>>>
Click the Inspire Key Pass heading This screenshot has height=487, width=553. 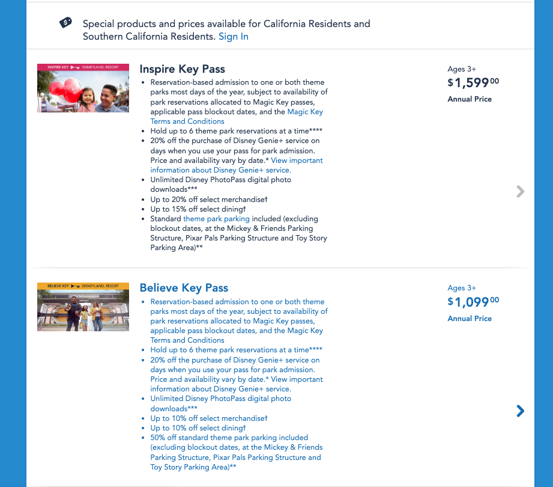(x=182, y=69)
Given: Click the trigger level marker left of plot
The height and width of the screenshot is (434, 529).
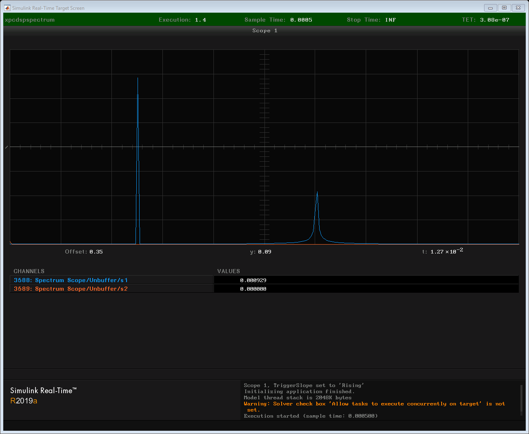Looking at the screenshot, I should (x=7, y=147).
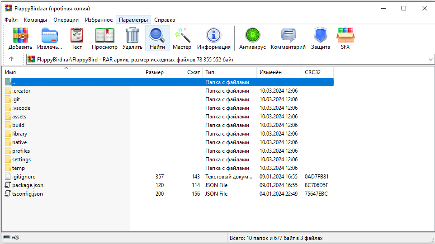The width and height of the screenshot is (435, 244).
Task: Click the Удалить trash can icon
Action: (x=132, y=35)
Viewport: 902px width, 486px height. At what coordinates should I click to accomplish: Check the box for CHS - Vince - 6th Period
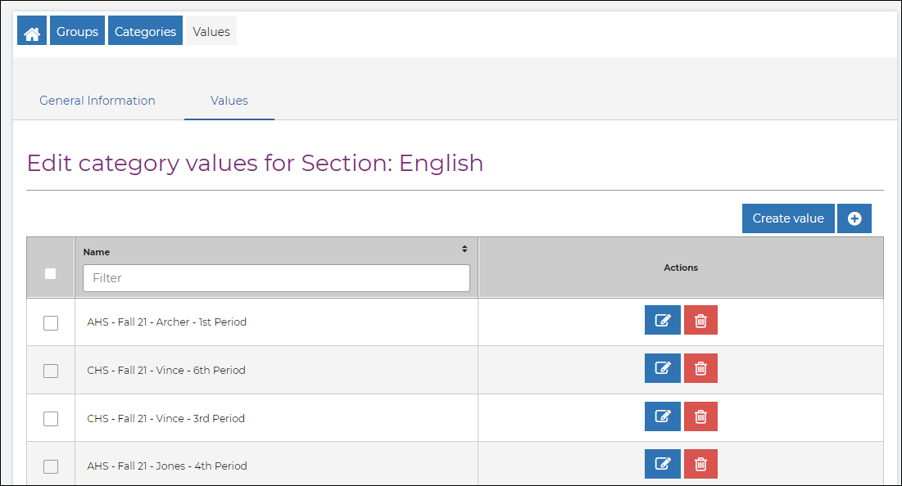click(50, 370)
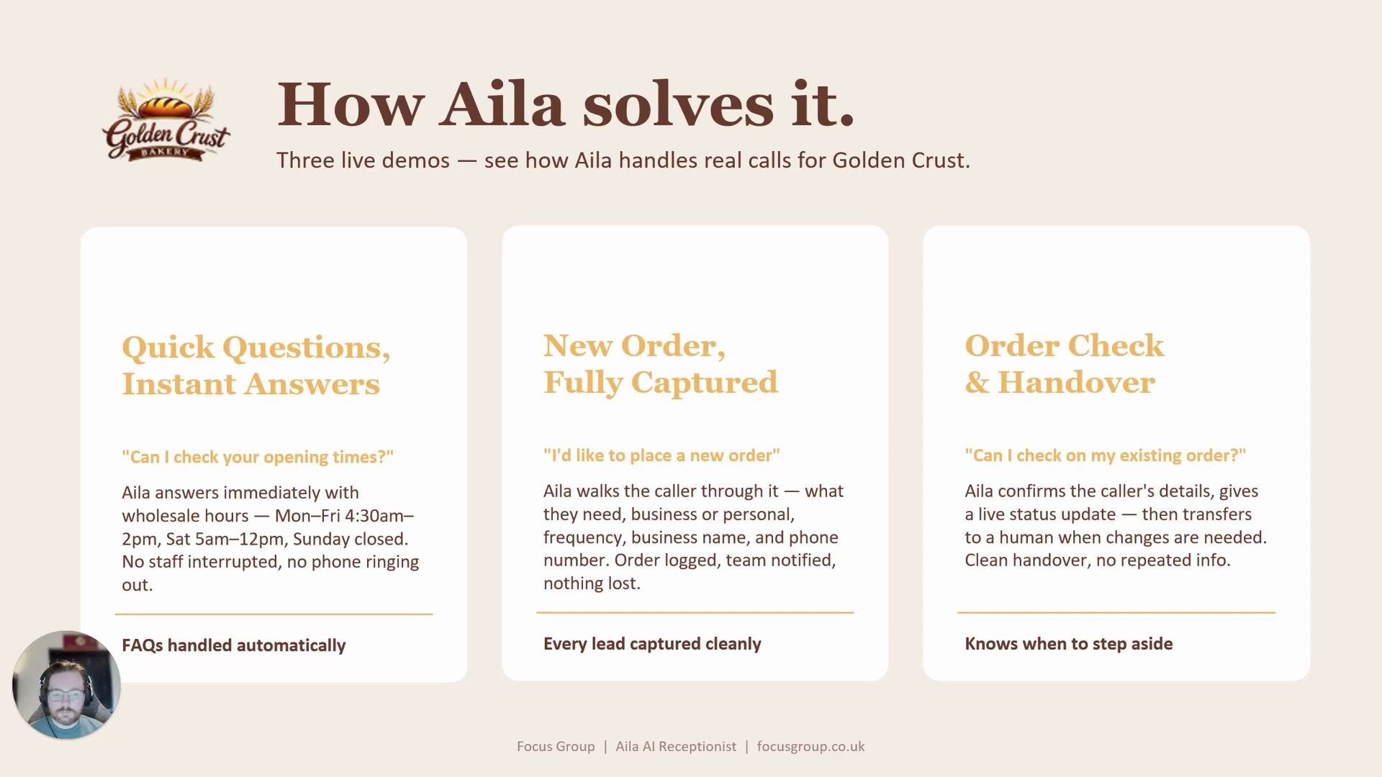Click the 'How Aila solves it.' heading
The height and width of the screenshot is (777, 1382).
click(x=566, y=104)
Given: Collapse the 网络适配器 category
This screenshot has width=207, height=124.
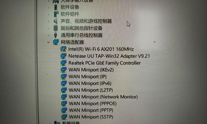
<<<
Pictures in the material above should be skipped; print exactly the lines from the one with "Viewport: 902px width, 486px" through the one with "Given: Collapse the 网络适配器 category".

Viewport: 902px width, 486px height. At what coordinates should I click to accomplish: Check the box for CHS - Vince - 6th Period
click(50, 370)
Click the 'How Aila solves it.' heading
The height and width of the screenshot is (777, 1382).
click(x=566, y=104)
Given: Collapse the 网络适配器 category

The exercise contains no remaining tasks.